Globalization refers to the process integration and interaction amongst companies, government and people from different nations, normally driven by investment and international trade. The process has direct effects on the environment and overall economic development (Elmawazini et al. 2013, p. 303). The concept of globalization is relatively controversial. The proponents of globalization believe that it enables developing countries to grow economically and raise living standards. However, opponents argue that globalization only benefits multinational corporations. Therefore, resistance to globalization has taken a new dimension as people try to manage capital, labor and ideas towards globalization (Elmawazini et al. 2013, p. 304).
The major problem facing Adelia is that the country has confined the production to the national economy. Therefore, embracing globalization is a major recipe for the organization of production and economic activities at a global level.

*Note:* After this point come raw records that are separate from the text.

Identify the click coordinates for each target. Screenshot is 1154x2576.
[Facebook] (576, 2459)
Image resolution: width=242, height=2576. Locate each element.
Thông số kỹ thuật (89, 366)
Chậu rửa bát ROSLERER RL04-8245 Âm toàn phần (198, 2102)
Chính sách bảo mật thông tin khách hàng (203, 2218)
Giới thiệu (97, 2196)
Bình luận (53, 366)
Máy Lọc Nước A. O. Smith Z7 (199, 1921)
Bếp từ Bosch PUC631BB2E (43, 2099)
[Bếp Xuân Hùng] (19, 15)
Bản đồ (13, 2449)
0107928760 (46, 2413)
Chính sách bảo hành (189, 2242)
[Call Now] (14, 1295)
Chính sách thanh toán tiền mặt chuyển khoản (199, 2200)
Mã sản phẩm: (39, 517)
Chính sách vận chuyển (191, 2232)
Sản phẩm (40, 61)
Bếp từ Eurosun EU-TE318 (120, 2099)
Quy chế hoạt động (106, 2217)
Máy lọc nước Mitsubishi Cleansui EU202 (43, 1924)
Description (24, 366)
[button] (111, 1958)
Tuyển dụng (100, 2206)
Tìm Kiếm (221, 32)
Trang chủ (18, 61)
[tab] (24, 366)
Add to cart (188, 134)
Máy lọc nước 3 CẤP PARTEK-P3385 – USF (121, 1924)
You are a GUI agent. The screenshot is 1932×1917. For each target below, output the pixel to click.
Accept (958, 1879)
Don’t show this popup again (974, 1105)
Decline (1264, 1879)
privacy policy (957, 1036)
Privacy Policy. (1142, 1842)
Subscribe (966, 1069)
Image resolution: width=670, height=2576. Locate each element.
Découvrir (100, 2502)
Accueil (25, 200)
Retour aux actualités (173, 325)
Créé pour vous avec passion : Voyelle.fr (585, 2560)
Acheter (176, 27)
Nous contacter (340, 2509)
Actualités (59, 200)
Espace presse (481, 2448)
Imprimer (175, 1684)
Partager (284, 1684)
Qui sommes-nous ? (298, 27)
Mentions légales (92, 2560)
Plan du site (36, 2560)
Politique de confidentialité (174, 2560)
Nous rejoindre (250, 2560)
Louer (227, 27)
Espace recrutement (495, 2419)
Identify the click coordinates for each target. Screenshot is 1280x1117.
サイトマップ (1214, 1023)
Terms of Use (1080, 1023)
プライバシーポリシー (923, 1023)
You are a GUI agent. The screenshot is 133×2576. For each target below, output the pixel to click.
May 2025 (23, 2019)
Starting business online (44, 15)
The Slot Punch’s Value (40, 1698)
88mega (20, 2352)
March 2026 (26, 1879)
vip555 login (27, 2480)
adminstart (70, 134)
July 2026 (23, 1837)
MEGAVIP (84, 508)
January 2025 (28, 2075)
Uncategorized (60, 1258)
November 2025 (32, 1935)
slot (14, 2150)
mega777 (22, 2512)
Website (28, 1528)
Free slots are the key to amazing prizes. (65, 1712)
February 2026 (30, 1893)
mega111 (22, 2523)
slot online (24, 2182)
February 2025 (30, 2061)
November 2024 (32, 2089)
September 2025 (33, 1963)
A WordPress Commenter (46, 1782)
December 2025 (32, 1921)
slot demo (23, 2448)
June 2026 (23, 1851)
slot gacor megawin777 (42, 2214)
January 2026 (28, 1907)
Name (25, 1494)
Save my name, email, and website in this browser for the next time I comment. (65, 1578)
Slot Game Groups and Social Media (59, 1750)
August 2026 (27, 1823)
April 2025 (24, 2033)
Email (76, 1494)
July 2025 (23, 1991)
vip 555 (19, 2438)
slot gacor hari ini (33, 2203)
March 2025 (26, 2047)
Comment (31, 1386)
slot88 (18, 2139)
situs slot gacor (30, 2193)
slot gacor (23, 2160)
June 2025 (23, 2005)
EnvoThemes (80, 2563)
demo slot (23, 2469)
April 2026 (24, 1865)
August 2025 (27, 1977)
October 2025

Many economists consider globalization as a means through which integration is enhanced through factor flow and trade. Some scholars argue that the globalization is reflected by the relative commodity prices between the trading nations. The convergence of the relative prices acts as the central manifestation of globalization. Some researchers measure globalization in terms of factor flows and growth of trade. Also, globalization can be perceived as the primary process for achieving economic liberalization. This enhances the closeness of economic relations (Zgurovsky 2007, p. 1).
The preferred outcome indicator for globalization is the economic distance between the economies. Also, globalization is manifested through the rising product flows, services, finance, and immediate inputs. The measures that are commonly used relate to trade and capital. The policies required in facilitating freer trade, borrowing and direct investment necessitate measuring globalization.&nbsp.